Sloppy, gooey and all-round satisfying, lor mee is a traditional Hokkien noodle dish that features thick, flat yellow boodles smothered in an almost gelatinous gravy flavoured with five spice and vinegar. Topped with hard-boiled egg halves, bean sprouts and coriander, the dish also comes with a dollop of minced garlic and a spoonful of sambal chilli which you can opt to stir in to your liking. This hawker stall draws long daily lines with about half an hour waits for its lor mee ($4, $5, $6), so you might as well get the $5 bowl which comes with much more generous toppings of fish chunks and braised pork.

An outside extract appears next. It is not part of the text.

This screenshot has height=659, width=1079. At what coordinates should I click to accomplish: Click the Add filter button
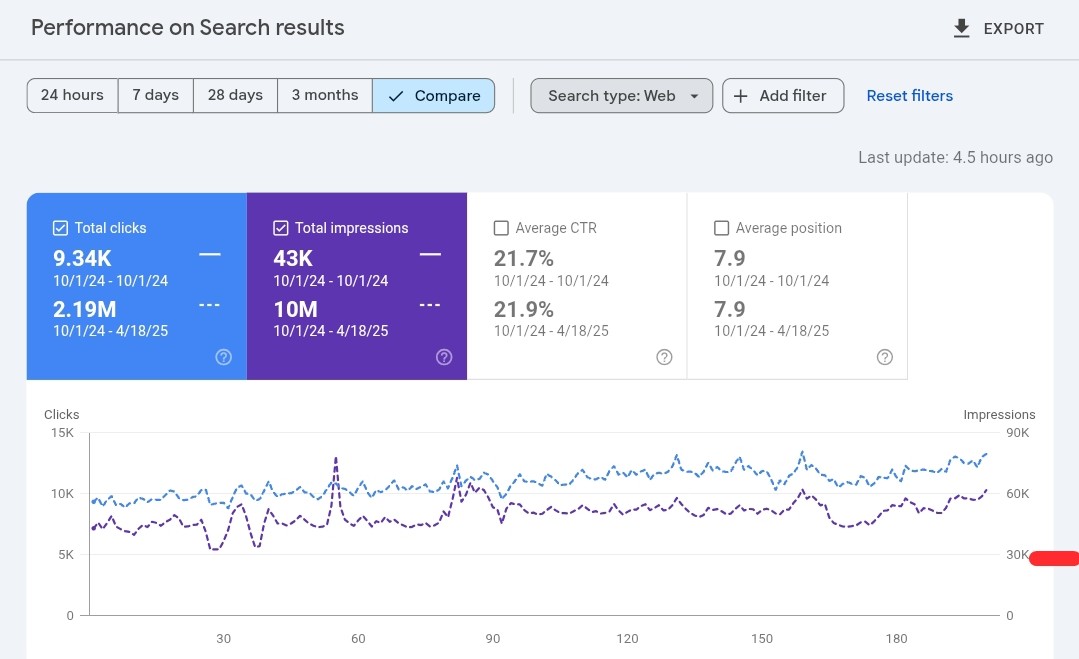pos(783,95)
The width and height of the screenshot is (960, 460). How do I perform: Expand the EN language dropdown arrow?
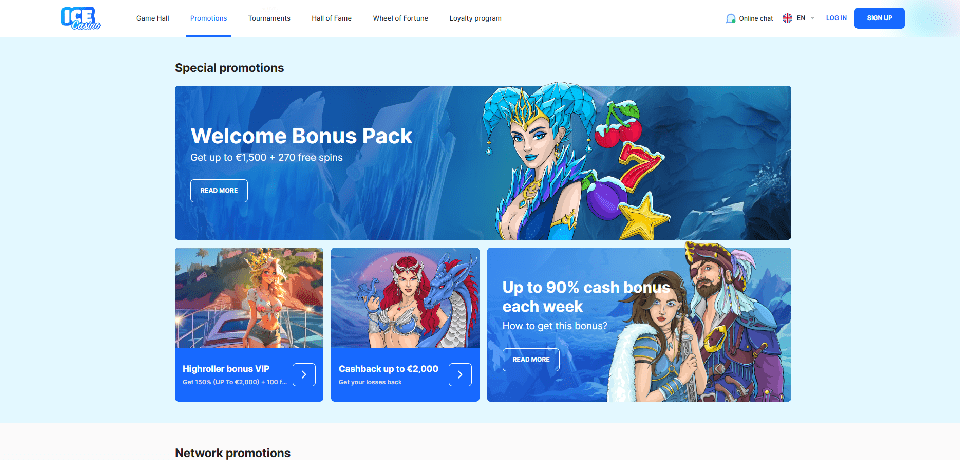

Singaporeans travel from all over the island for a plate of Lao Fu Zi’s char kway teow—smoky, slick yellow noodles and flat rice noodles stir-fried with eggs, Chinese sausages, bean sprouts and plump cockles. The dish is cooked in a drier style than most hawker versions and comes in both “white” and “black”. Both pack a flavourful punch, though the latter with sweet dark soya sauce is more popular. Each plate of char kway teow costs $5, $8 or $10 and is cooked to order, so expect a wait.